Passage provided start
Israeli startups should choose the UK when expanding to Europe
Israeli startups continue to break records in fundraising, and many expect to see even more IPOs in 2021. The Taylor Wessing law firm outlines potential opportunities in Europe and their next phase of success
“We’re seeing a spike with our startup and entrepreneurial clients who are serious about establishing a base in the UK as part of their international expansion plans,” explained Partner Josef Fuss.
A thriving economy
By opening in the UK, Israeli startups gain direct access to Europe. As the world’s largest trading block, consisting of 500 million people and a GDP of 25,000 pounds per head, it’s undoubtedly the platform that has the scale and scope for startups to grow and reach other markets around the world, including rapidly growing emerging ones in Africa and Asia. The EU is the top trading partner for an incredible 80 countries, compared to 20 for the U.S.
British trade with Israel is booming and bilateral relations are expanding in defence, science, tech, business, and cybersecurity contributing to a new strategic partnership between the two
countries, according to BICOM’s new report, Israel and the UK are also on the verge of signing a historic free trade agreement, which will remove barriers to trade between both countries, support jobs, and drive growth.
The business environment
British-Israeli relations have deep roots, and the two countries share similar cultural nuances as well as similar parliamentary government systems, and legal and business practices. Moreover, the advantages of the geographical proximity between both countries should not be underestimated. The UK is closer, more cost-effective and easier to access than the U.S., which means less time is spent on planes and more time is spent doing business. That edge helps Israeli businesses attract a customer base quickly too.
Taxes in the UK are considered low by European standards, particularly employment and social taxes that are concerning for startups. There is a corporation tax rate of 19%, and the UK is a favorable location for a European holding company. Other substantial tax benefits to UK taxpayers that invest in startups abound, and these schemes can be open to non-UK startups that have a permanent base in the UK.
World class talent
With four of the world’s top 10 universities based in the UK, there is no shortage of top-class talent for Israeli startups to expand their expertise as well as their business propositions. In addition, with multiple Silicon Valley recognized innovation hubs throughout the UK in places like London and Cambridge, and significant government investment commitments, the UK is one of the world's heavy weights in the tech and life sciences sectors. Tech also employs more than a fifth of the workforce in the UK’s biggest cities. The largest tech cluster is based in Tech City, East London, which is home to a pool of at least 357,900 developers, more than any other European city according to 2019 figures.
Passage provided end
Data excerpts start
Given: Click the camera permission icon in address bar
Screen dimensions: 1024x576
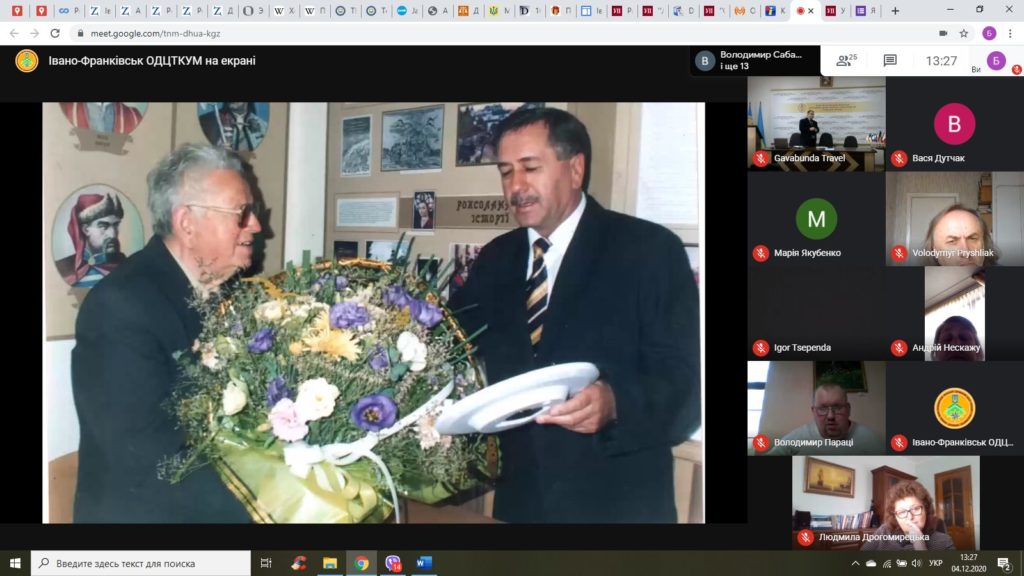Looking at the screenshot, I should point(943,33).
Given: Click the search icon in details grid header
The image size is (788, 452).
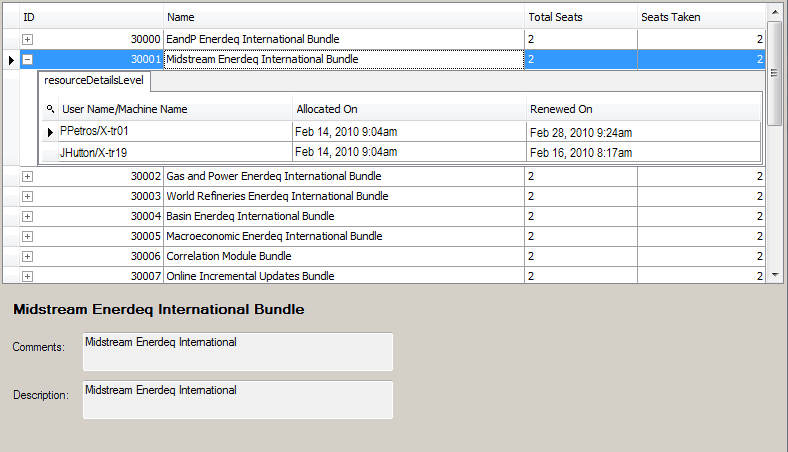Looking at the screenshot, I should point(50,109).
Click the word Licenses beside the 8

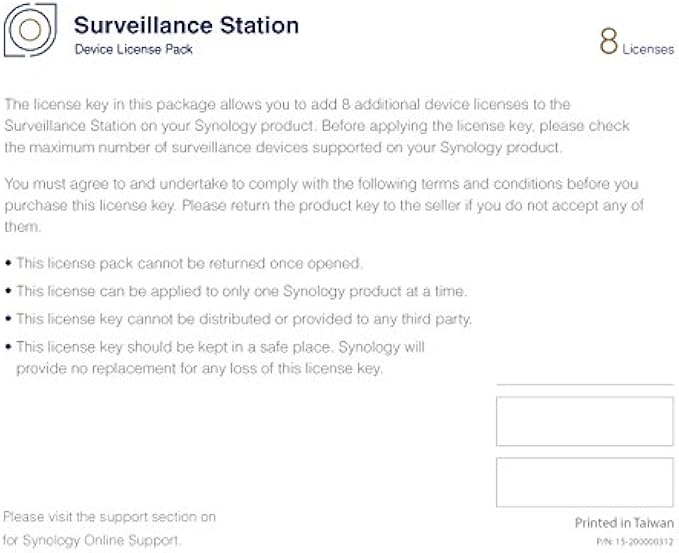point(648,49)
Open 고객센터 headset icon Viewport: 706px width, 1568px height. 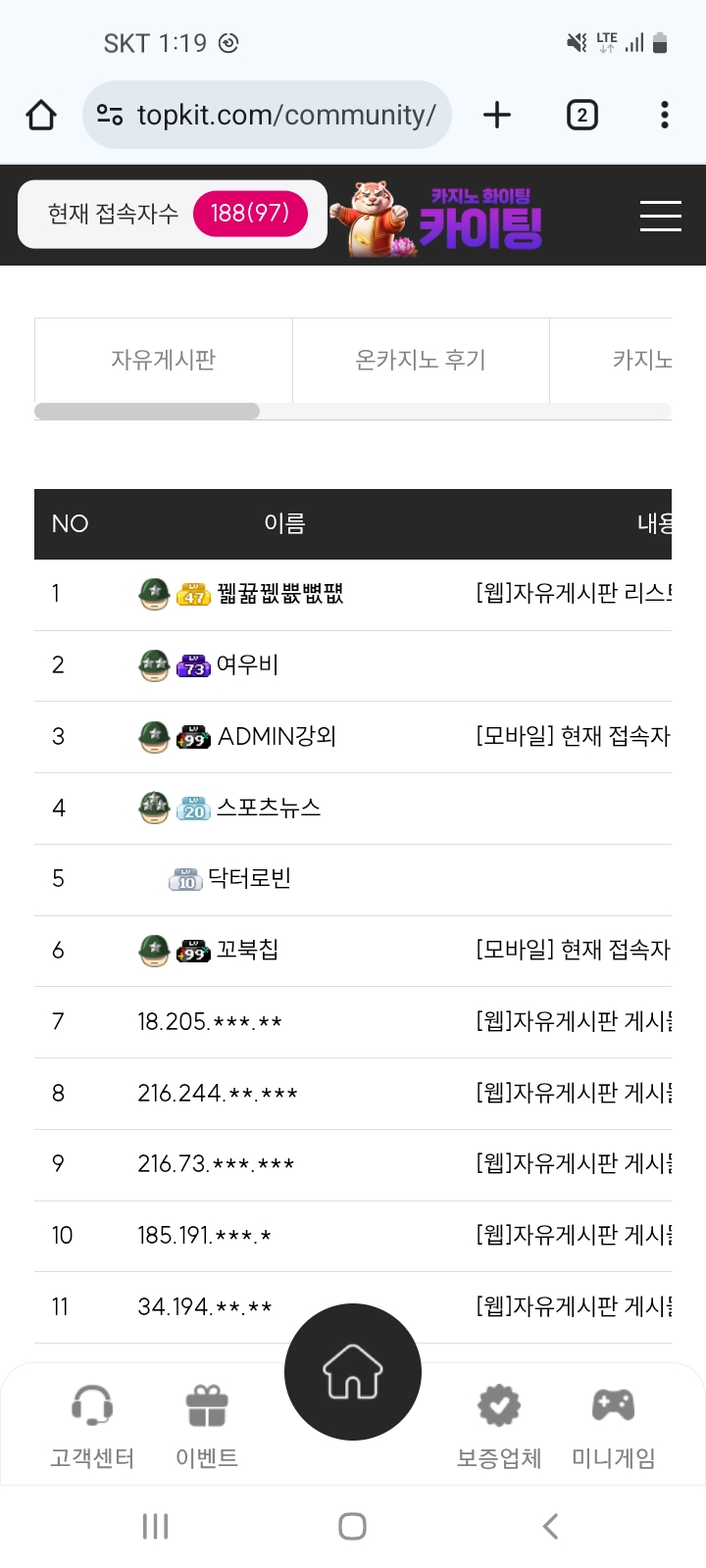pos(92,1405)
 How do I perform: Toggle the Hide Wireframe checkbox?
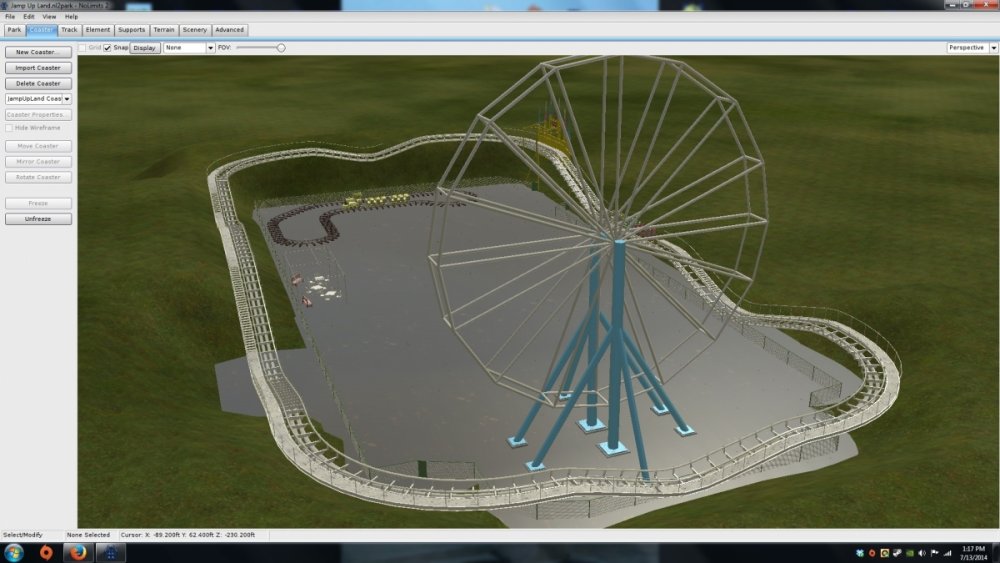pyautogui.click(x=10, y=128)
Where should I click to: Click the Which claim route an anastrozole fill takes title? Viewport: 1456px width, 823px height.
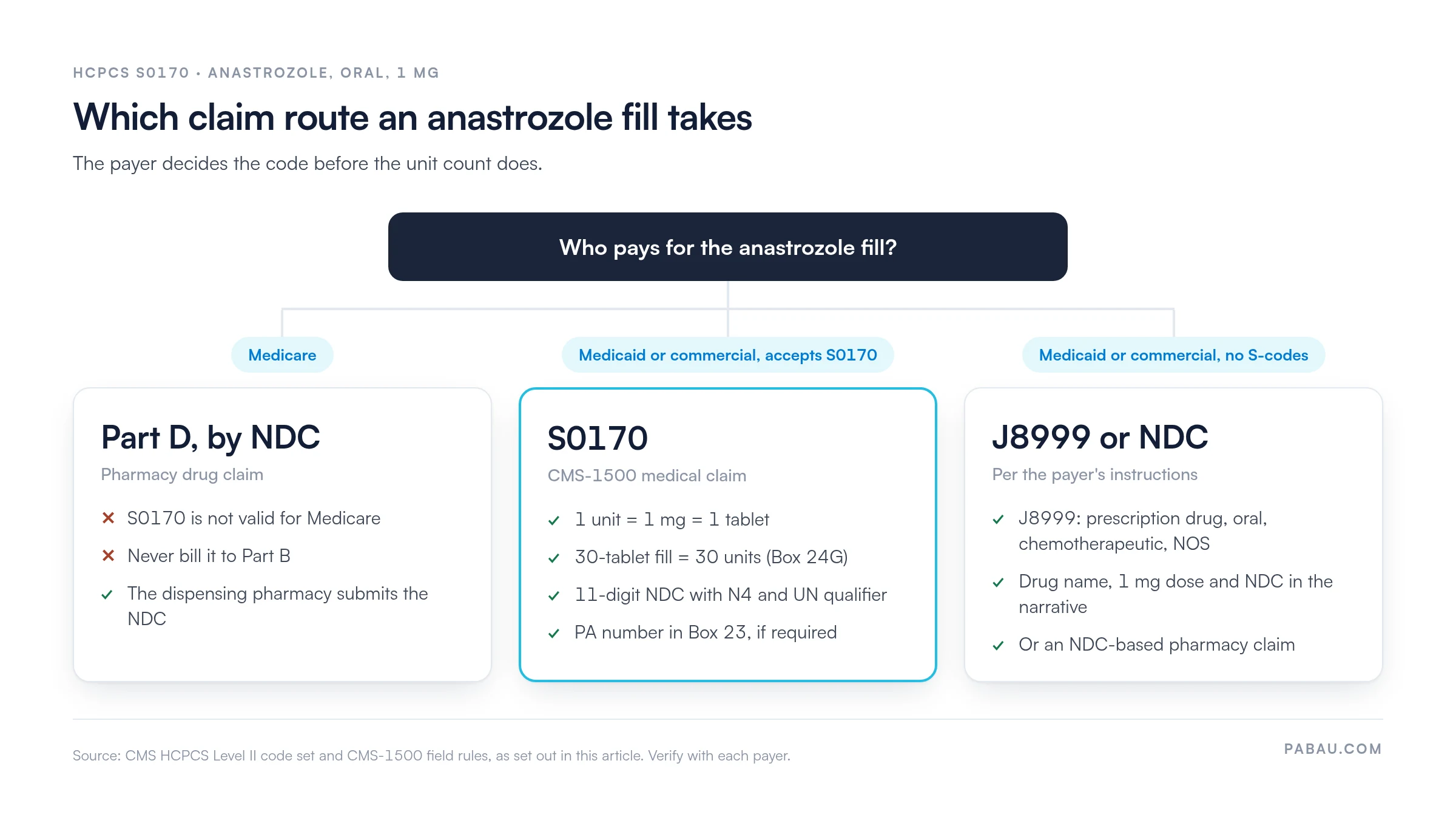tap(413, 117)
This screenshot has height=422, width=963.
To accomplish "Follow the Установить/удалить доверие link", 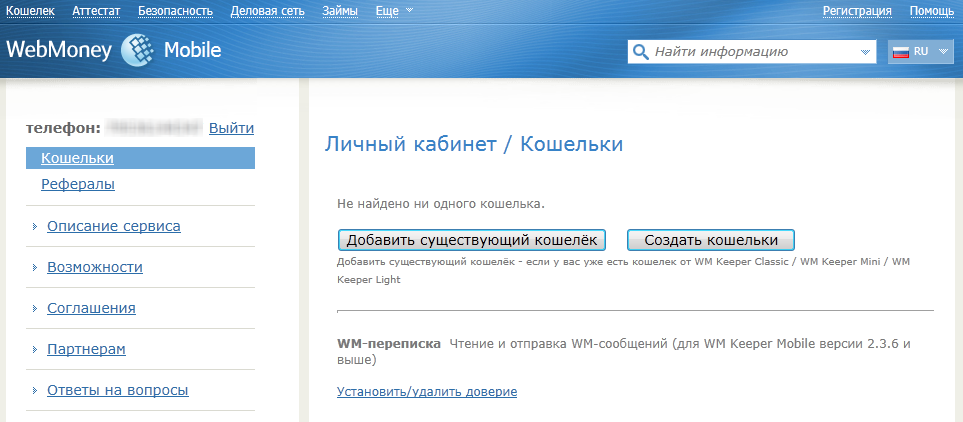I will (x=427, y=391).
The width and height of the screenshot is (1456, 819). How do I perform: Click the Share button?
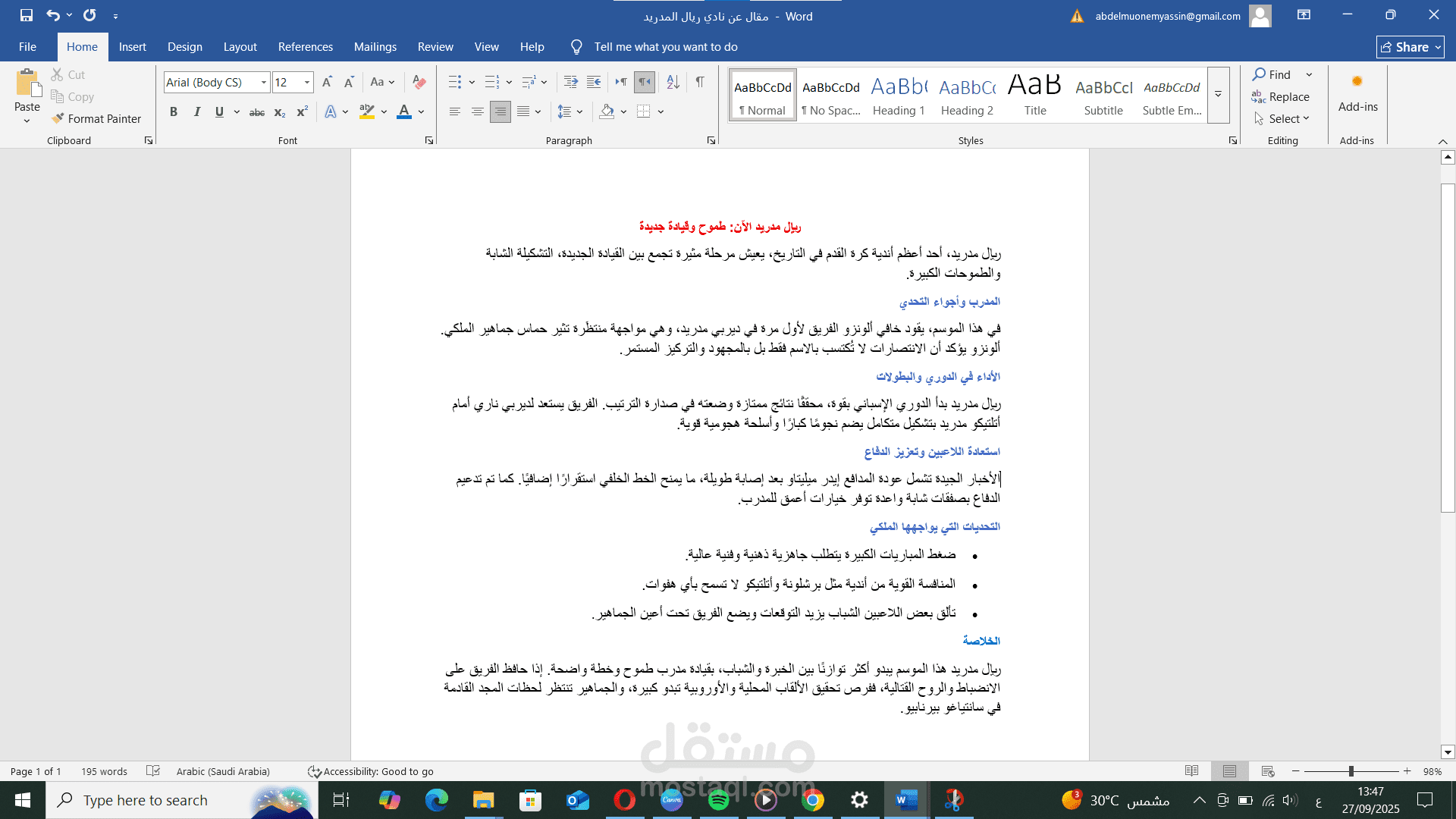1410,47
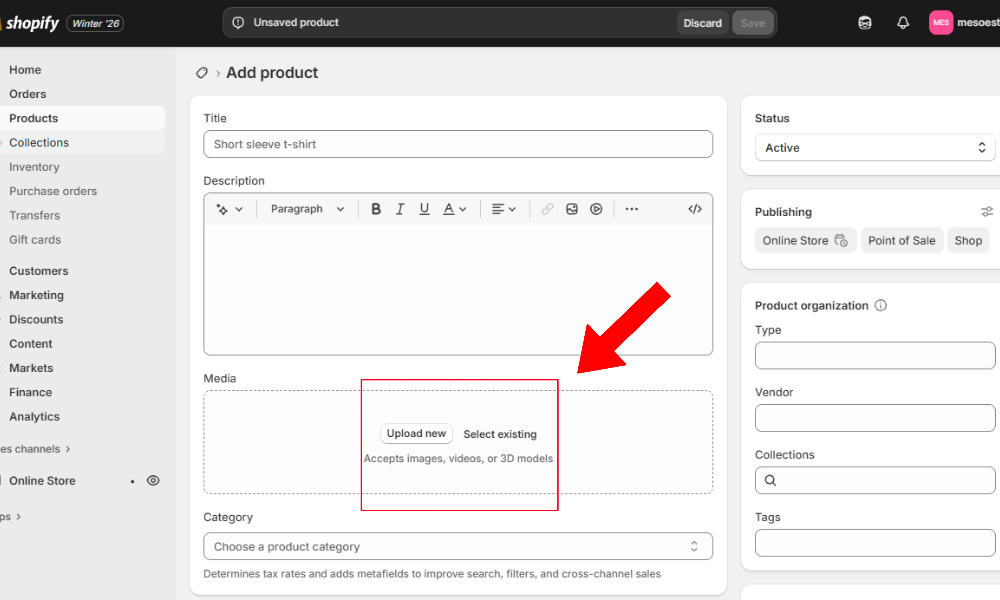Insert an image using the editor toolbar
1000x600 pixels.
tap(571, 209)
Data excerpts end
◆ **Problems to work on**
• a. Transcribe the article on Israeli startups expanding to the UK from "Israeli startups should" up to and including "Partner Josef Fuss.".
• b. What corporation tax rate does the article on Israeli startups expanding to the UK give for the UK?
• c. Resume the article on Israeli startups expanding to the UK, starting after its final sentence.
The items come from a separate source unrelated to the article.

◆ **Answers to each task**
• a.
Israeli startups should choose the UK when expanding to Europe
Israeli startups continue to break records in fundraising, and many expect to see even more IPOs in 2021. The Taylor Wessing law firm outlines potential opportunities in Europe and their next phase of success
“We’re seeing a spike with our startup and entrepreneurial clients who are serious about establishing a base in the UK as part of their international expansion plans,” explained Partner Josef Fuss.

• b. 19%

• c.
The innovation continent
The UK has a strong innovative ecosystem and was ranked fifth in the world for innovation in 2019. This is supported by generous government funding and incentives for R&D. The UK is a global leader in fintech, attracting international groups and investors, which make up around 10% of the global market. In addition, London is ranked second as a top financial center after New York according to the Global Financial Centres Index, putting the UK at the cutting-edge of innovation – from peer-to-peer lending, to challenger banks, cyber, insurtech, regtech, artificial intelligence, paytech, tech for good, and blockchain. Moreover, the adoption rate of fintech is high, and consumers are more willing to try new apps and banking concepts than in other markets.
“If you're a fintech startup, there's no better place to develop your business,” remarked Co-head of Israel group Nathan Krapivensky.
The primary regulator for most fintech companies, the Financial Conduct Authority (FCA), supports such startups, provides regular access, resources, and advises how to navigate the necessary compliance. They have even established a reputable regulatory “sandbox” where fintech startups can test their models in a real world environment with other businesses and investors, before incurring substantial regulatory experience.
Access to capital
For the first half of 2021, European startups captured 20% of global capital, up from nearly 14% percent since the first half of 2019. All other funding stages were up year over year as well, with early-stage funding up 96% and seed capital up 66%, according to Crunchbase data.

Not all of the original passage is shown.